In April 2008, I decided to tackle the front forks, which were leaking some fluid from the fork seals. As I would be removing the forks, I decided to take the opportunity to upgrade the front suspension, by installing a set of Progressive fork springs. And, for good measure, I also did some rust removal on the underside of the front mudguard and then painted it.


By 2008, groups of overseas motorcyclists were visiting Bermuda on cruise ships as part of organized tours. These visits included police-escorted rides around the island on their large-displacement bikes. These ETA Cruise visits provided 2-3 more opportunities per year to get the CB900 out on the roads, with one-day permits being granted by the authorities. Added to the annual Bermuda Day Parade and other charity bike rides, there was the potential to ride the bike on the road 5-6 times per year. Not a lot, but better than none.


My friend Howard followed my lead that year and imported a 1982 Honda CB1000 Custom. Now there were two big Hondas on the scene.


The CB900 comes with a nice stock 4-into-4 exhaust system, but 28 years-old exhausts rot and degrade. Replacement standard systems are no longer available and old systems in good condition fetch high prices. When my exhaust system started showing signs of problems, I was able to buy one of the last available sets of Jardine 4-2 aftermarket exhaust systems. I fitted that system in December 2008. I would have preferred another 4-4 system, but I do like the interwoven, cross-over style of the headers on the Jardine system.


In 2009, the bike was displayed in front of Hamilton’s City Hall, along with other classic bikes, as part of the opening of a ‘motorcycles as art’ exhibition in the National Gallery.

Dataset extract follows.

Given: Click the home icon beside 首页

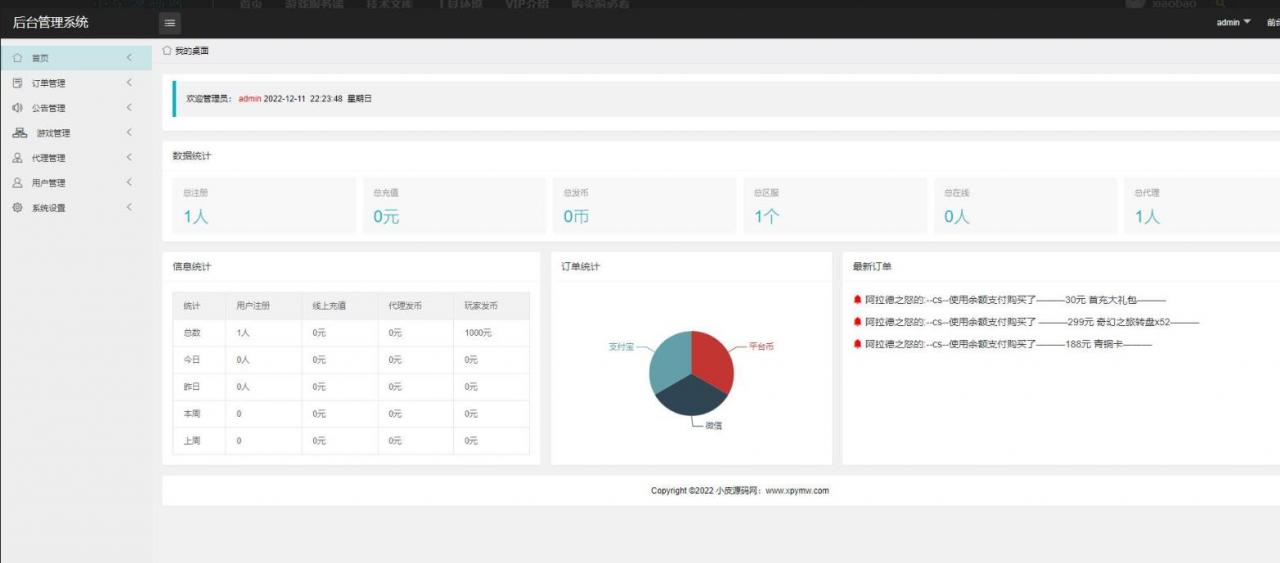Looking at the screenshot, I should [x=17, y=58].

I continued to enjoy the bike, on the occasions that I could get a permit to ride. But, by 2013, I was advertising the bike for sale, hoping to raise some funds for my Land Rover and my 2014 overland expedition. But finding a buyer for a bike that you can only ride 4-6 times per year isn’t easy.

By 2017, I was preparing to leave Bermuda to enjoy my retirement in Portugal. The CB900 had to go. Fortunately, I was able to agree a sale with my friends Gerry and Giovanni, who got a great deal and have given the old girl a loving home. She continues to make the occasional appearance on Bermuda’s roads and is still looking good as she approaches her 40th birthday.

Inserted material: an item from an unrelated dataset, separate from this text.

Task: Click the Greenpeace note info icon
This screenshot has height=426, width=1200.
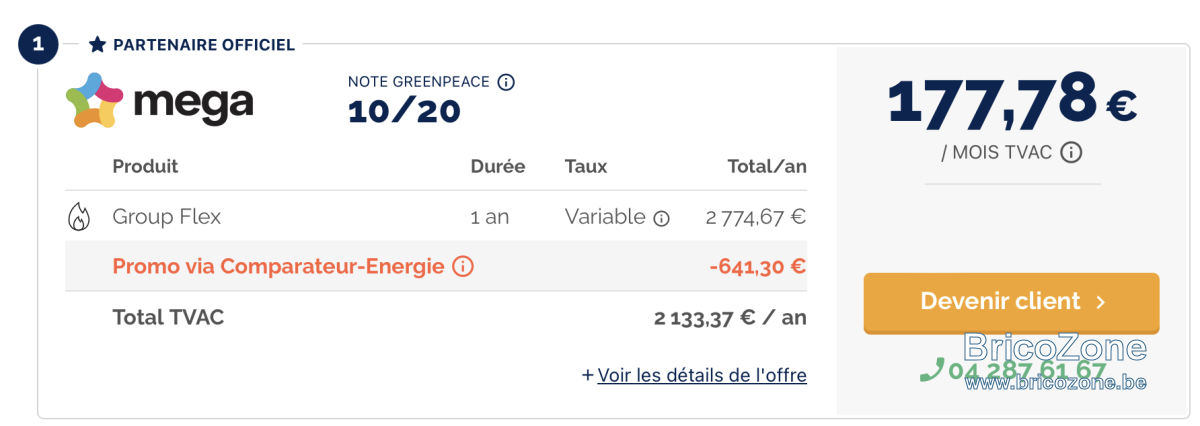Action: click(506, 82)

Since moving to Portugal, I’ve already owned a BMW F800GS, A Honda CBF600 and my two current bikes – a Honda Goldwing GL1800 and a Honda XR400R. My motorcycling itch is most definitely getting scratched now, but I fondly remember the CB900 for holding me over for 12 years.

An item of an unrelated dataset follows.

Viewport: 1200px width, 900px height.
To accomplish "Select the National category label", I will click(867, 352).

  1. Your 900 now has a adjustable backrest and is looking as good as it ever did. The new owner has kept up with it’s appearance and is as proud of it as you were my friend!

  2. Hi Craig
    What a fantastic story, I also purchased a CB900C early 2019 she was in a very sorry state mostly in boxes but after 3 long years and some expert help from a friend the Honda CB 900C registered in 1980 rides again

  3. Great story! I have a 1980 cb900 custom that is showroom condition. I bought it in 1981 from original owner who was out of work and needed to sell the bike. Same color as yours. Mine sure get the looks and positive comments. With 39000 miles on it, it has ban virtually trouble free. Hate to sell it, but maybe should hang on to it as a collectible “retired” bike. Nice ones are really getting to be rare.

    Thanks for your article and enjoy retirement.